These days, every company claims its innovative by simply delivering a superior product or service. But in today's environment, that's not good enough. You have to think differently.

Of course, most people will remember the phrase "think different" as the tagline of the iconic advertising campaign that helped turn Apple around in the late '90s. Whether you're a Mac or a PC, it's hard to deny the appeal of the campaign, but for Apple and other truly disruptive companies, challenging the status quo isn't just a marketing strategy -- it's a directive.

Recent major advancements in robotics, artificial intelligence, machine learning, VR and AR, and an array of other fields have created endless opportunities for companies in virtually every industry. Companies that are able to find new applications for these and other emerging technologies are positioned to upend industries -- perhaps even creating new ones in the process. If that's your goal, here are three approaches that just might get you there:

1. Use technology to cut costly overhead.

This allows companies to achieve real "disruption," according to the most stringent definitions of the word. With technology, small businesses and startups with fewer personnel and material assets can compete with larger, more established businesses.

This is essentially the entire basis for the sharing and gig economies. When Uber upended the taxi industry at the beginning of this decade, it did so without having to purchase a single car, building a transportation giant with an app. Likewise, Airbnb has transformed the hospitality industry without owning an acre of real estate or staffing a single hotel.

Increasingly, technology allows companies to heighten the utility they get from assets they already have -- or, in some cases, entirely replace those assets with something more efficient.

2. Use technology to elevate existing industry processes.

As more companies are able to collect, store, and analyze large amounts of data, more are looking for ways to utilize the technology that it fuels: artificial intelligence.

Every year, manufacturing companies suffer losses due to massive recalls, despite the fact that manufacturing processes are closely monitored and well-maintained. In response to this, the founders of DataRPM have developed a solution in the form of Cognitive Predictive Maintenance, which relies on AI to detect micro-anomalies as they happen and before they can lead to a macro-event that results in a recall. The technology helps companies augment their existing inspection processes and potentially prevent huge financial losses and damage to reputations.

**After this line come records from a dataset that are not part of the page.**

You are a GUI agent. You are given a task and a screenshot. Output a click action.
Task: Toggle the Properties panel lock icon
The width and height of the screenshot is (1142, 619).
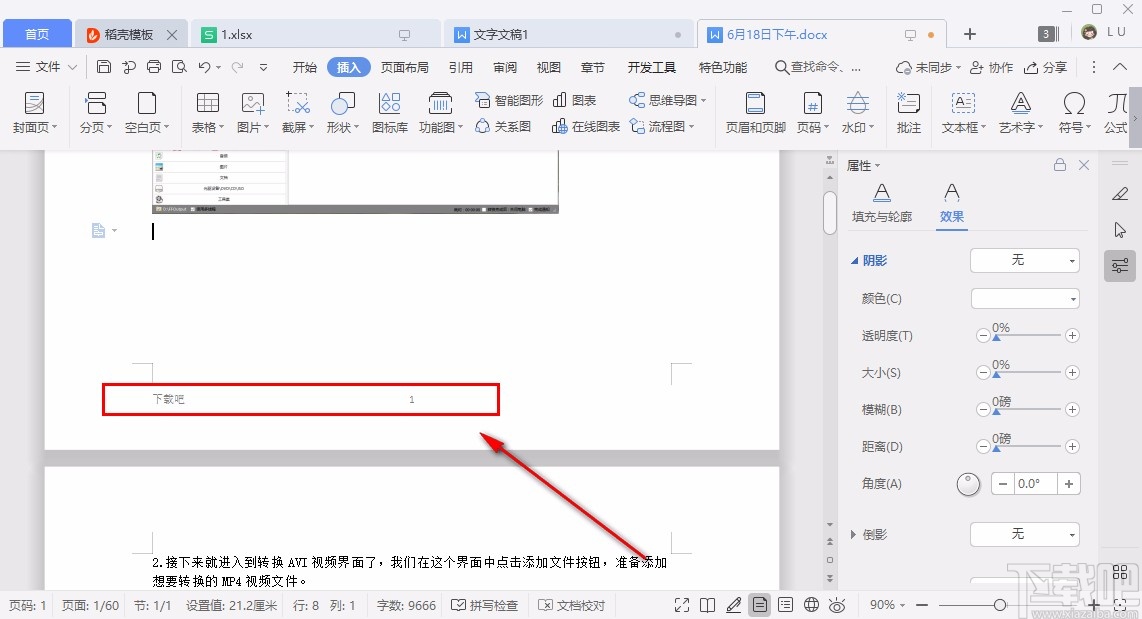point(1060,164)
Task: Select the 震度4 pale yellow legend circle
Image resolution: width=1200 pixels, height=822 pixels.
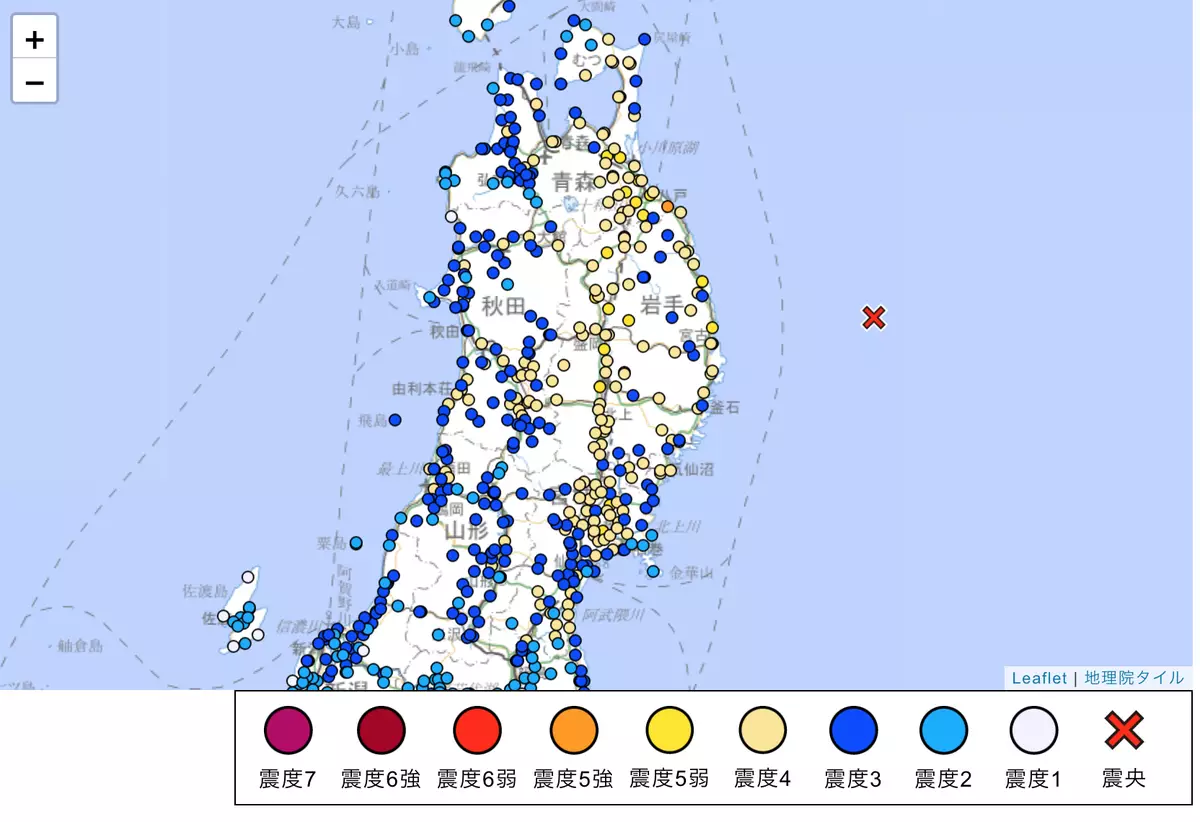Action: coord(763,730)
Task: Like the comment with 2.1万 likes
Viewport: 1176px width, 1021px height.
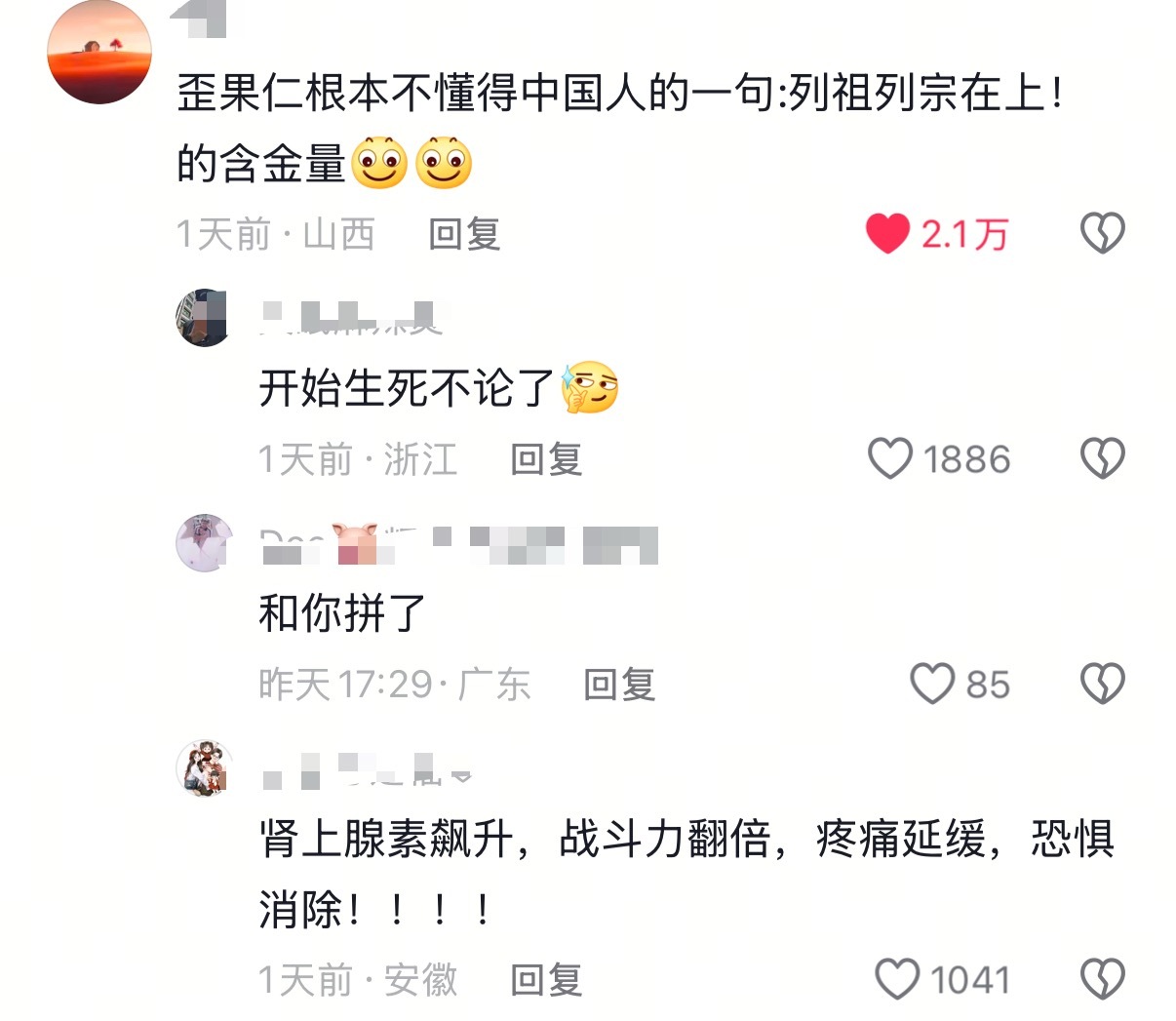Action: point(887,234)
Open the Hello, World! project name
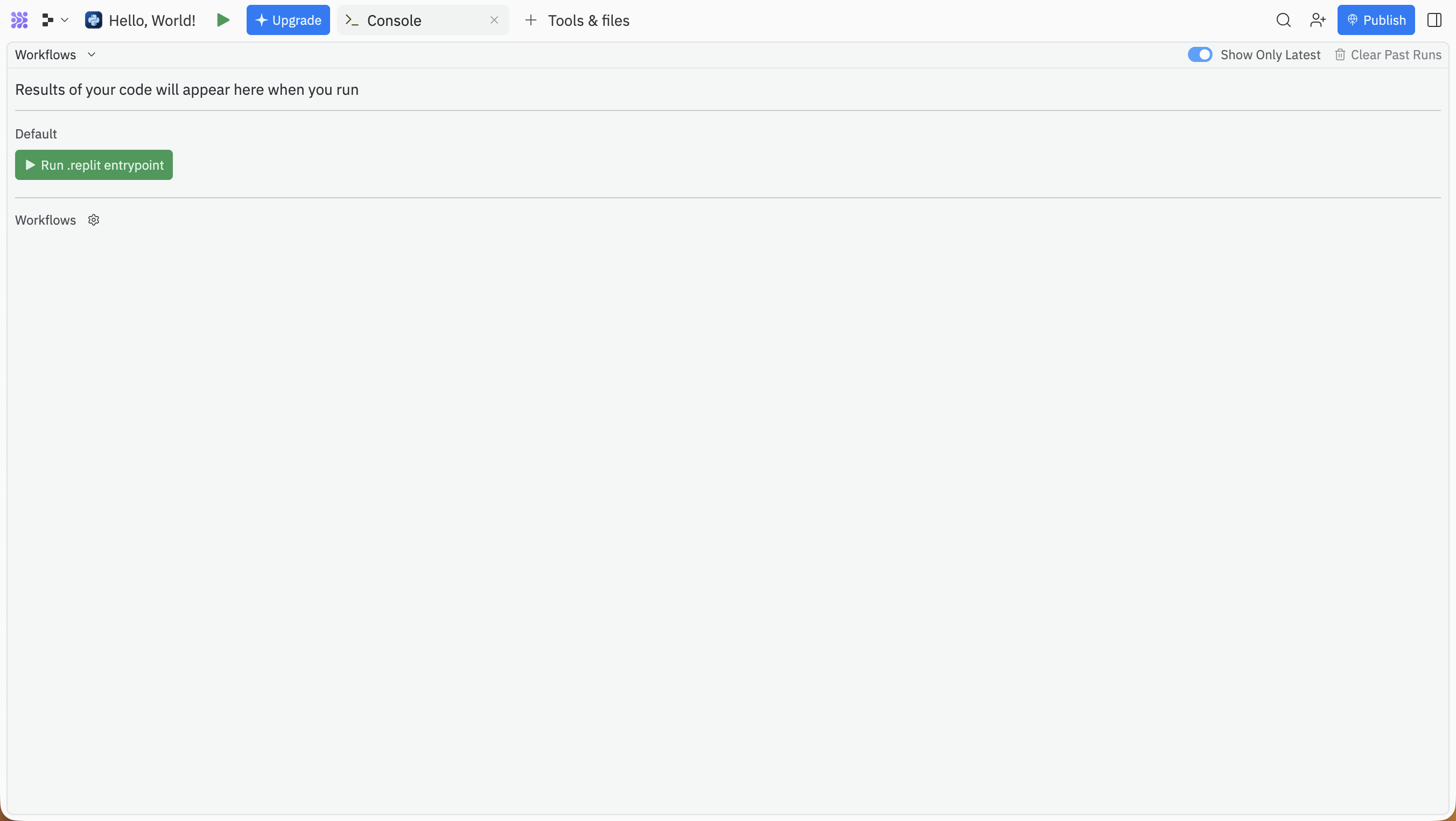 pos(152,20)
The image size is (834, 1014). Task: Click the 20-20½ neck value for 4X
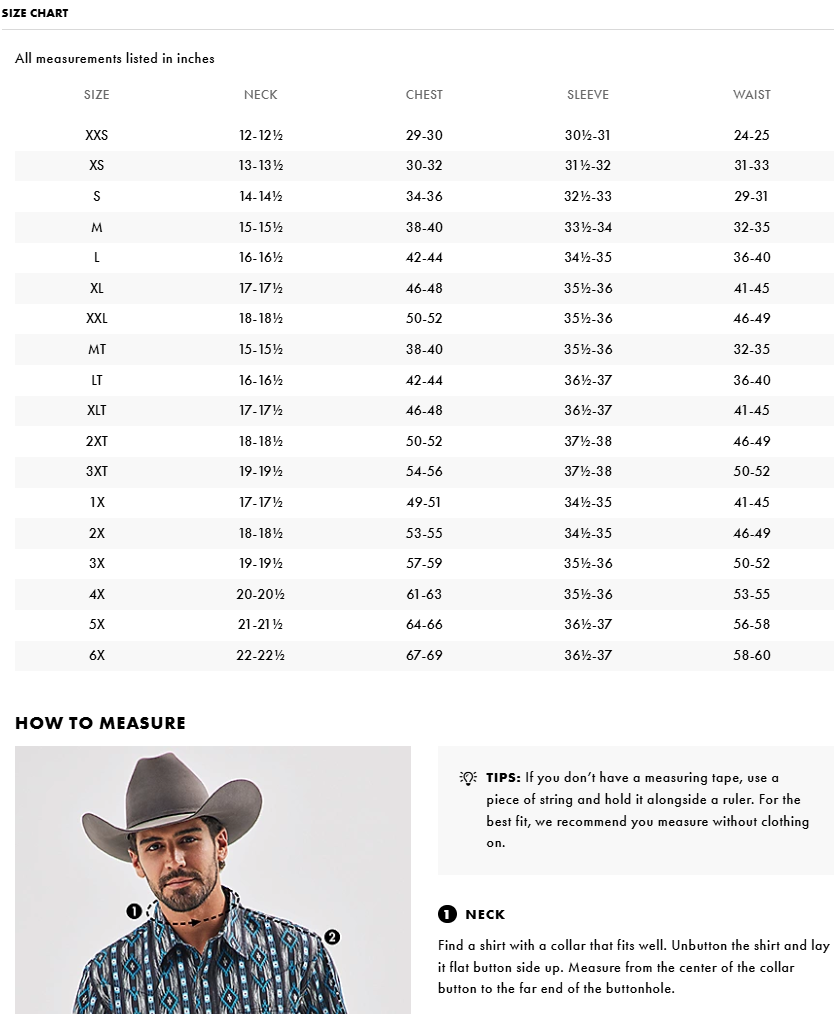point(261,594)
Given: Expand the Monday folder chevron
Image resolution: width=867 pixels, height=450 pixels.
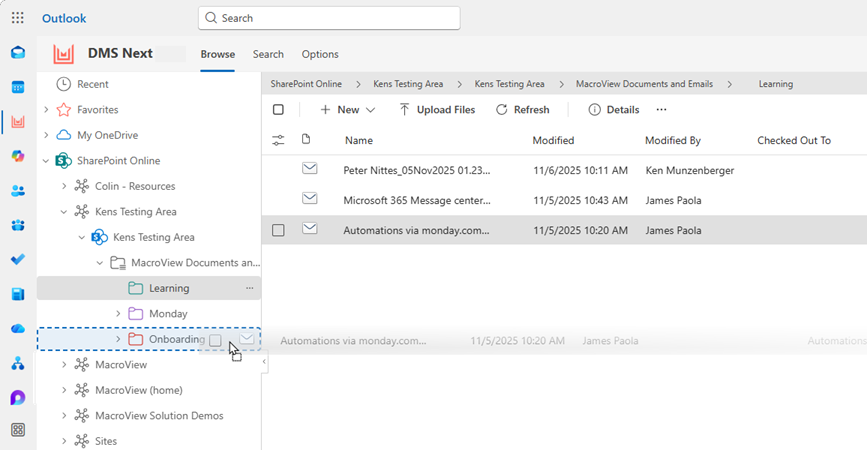Looking at the screenshot, I should tap(118, 314).
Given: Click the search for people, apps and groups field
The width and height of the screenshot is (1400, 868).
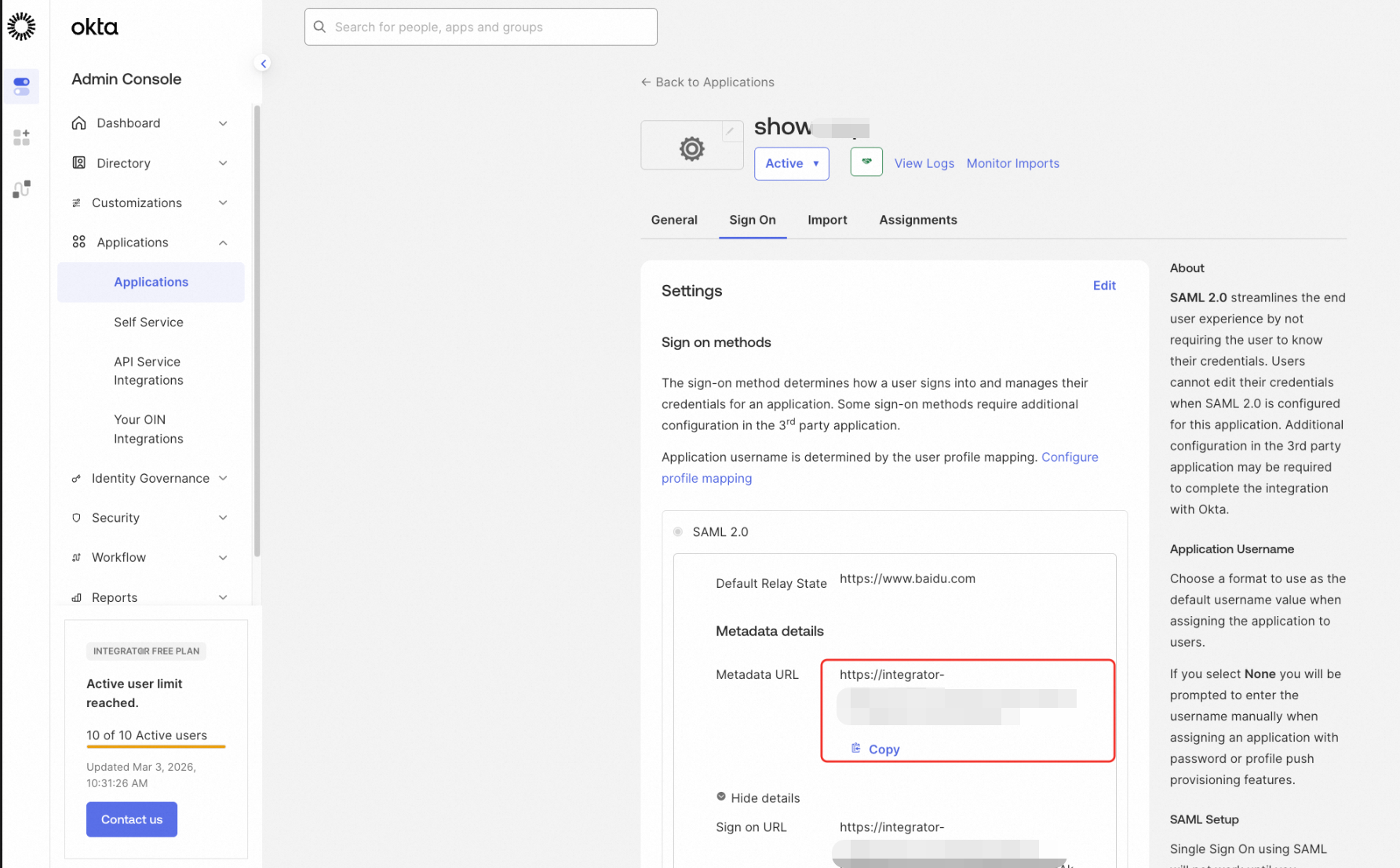Looking at the screenshot, I should [x=481, y=27].
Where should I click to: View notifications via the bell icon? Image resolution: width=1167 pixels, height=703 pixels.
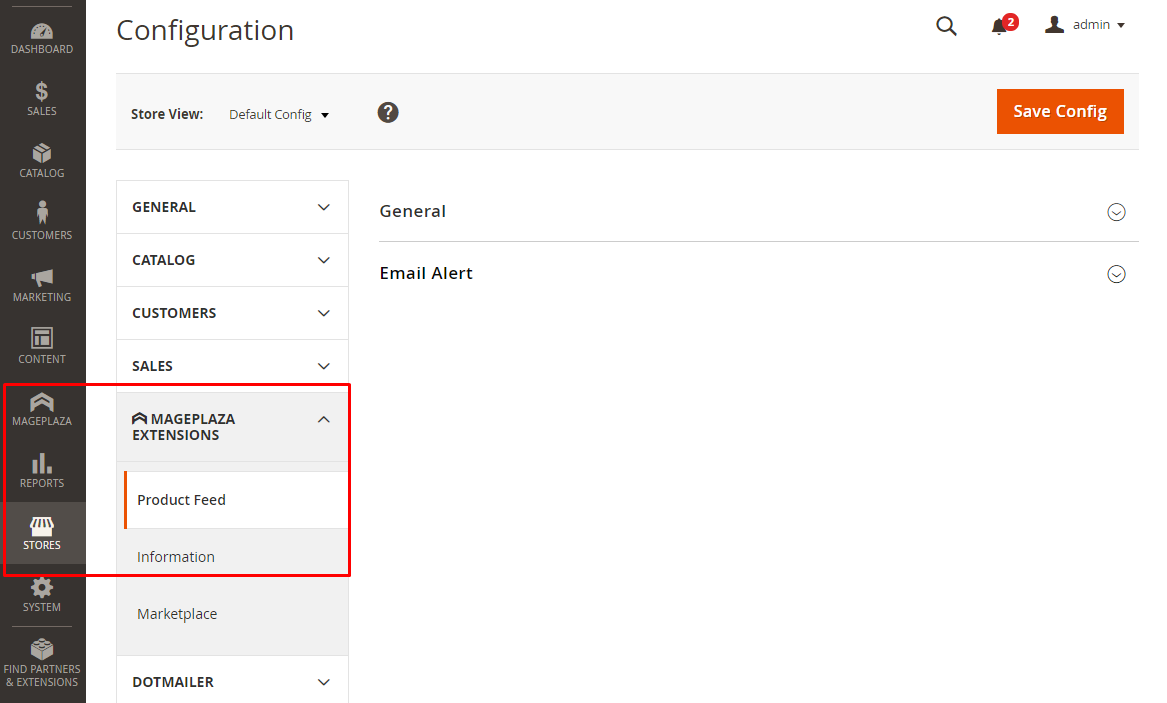999,26
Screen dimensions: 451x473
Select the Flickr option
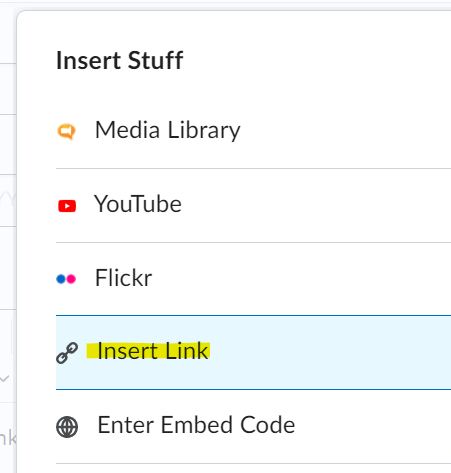tap(253, 279)
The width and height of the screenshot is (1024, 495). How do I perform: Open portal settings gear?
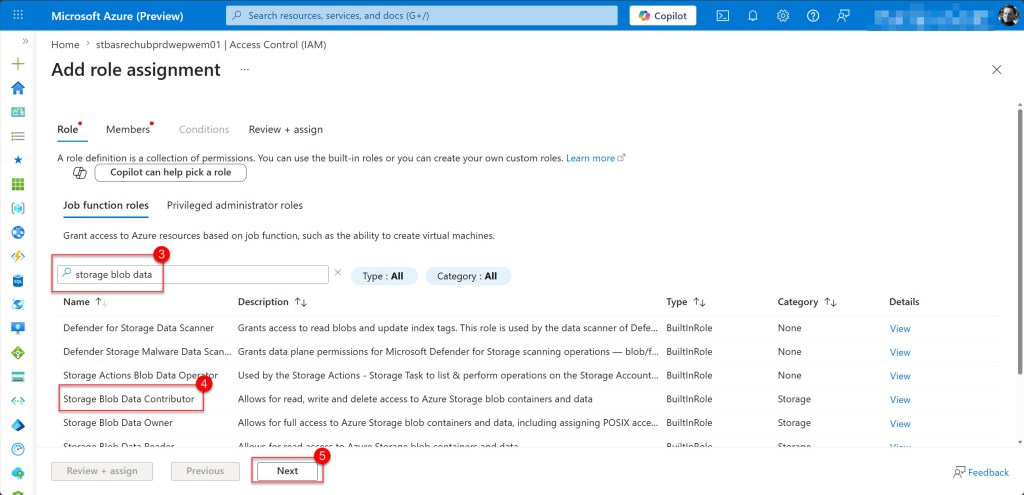click(x=783, y=16)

In the food industry, a favorite playground for entrepreneurs, AI is helping companies like halla and Kip match individuals and groups with meals by remembering their food preferences, thanks to machine learning.

In another hotbed for disruptors, the healthcare industry, it's proving especially useful in developing pharmaceuticals and discovering new drugs. Companies like Atomwise and Cloud Pharmaceuticals are using big data, deep learning, and neural networks to make innovating new medicines a more efficient and effective process.

3. Solve an industry wide pain point.

Some customer pain points are so deeply rooted in the fabric of an industry that they seem inescapable. Diabetes monitoring, for example, has one major (and literal) pain point: the painful pinprick of traditional finger sticks, which are required at regular intervals to monitor patients' glucose levels. With the recent FDA approval of a continuous glucose monitoring system, those days are numbered. The system allows for constant feedback on a patient's treatment needs without the constant prick of the finger.

In the world of consumer goods, Amazon has managed to subvert the very disruption it helped create -- the inconvenience of brick-and-mortar retailers compared to online stores. With its recent Amazon store locations, the giant is bringing the convenience of its review system and categorization to the process, with selections grouped by 4.8 stars and above or recommendations based on the love of a particular author or book.

In the building and construction industry, Skycatch is utilizing smart drones and machine learning to give construction workers, engineers, and other building professionals a view of their job sites with centimeter-level accuracy far beyond its competitors.

Christian Sanz, Skycatch's founder and CEO, started the company after watching workers struggling to take pictures of hard-to-reach places with their phones and companies hiring expensive pilots to gather visual data. He likes to think of his product as the equivalent to Apple's iPhone in an industry where most are still using flip phones. A number of VCs seem to agree -- Skycatch has raised more than $41 million in funding to date.

The most innovative companies generally aren't those with the most powerful or newest technology. They're the ones capable of using their technology in a completely new way. When they succeed, industry incumbents are forced to adapt or fall by the wayside. That's the power of disruption.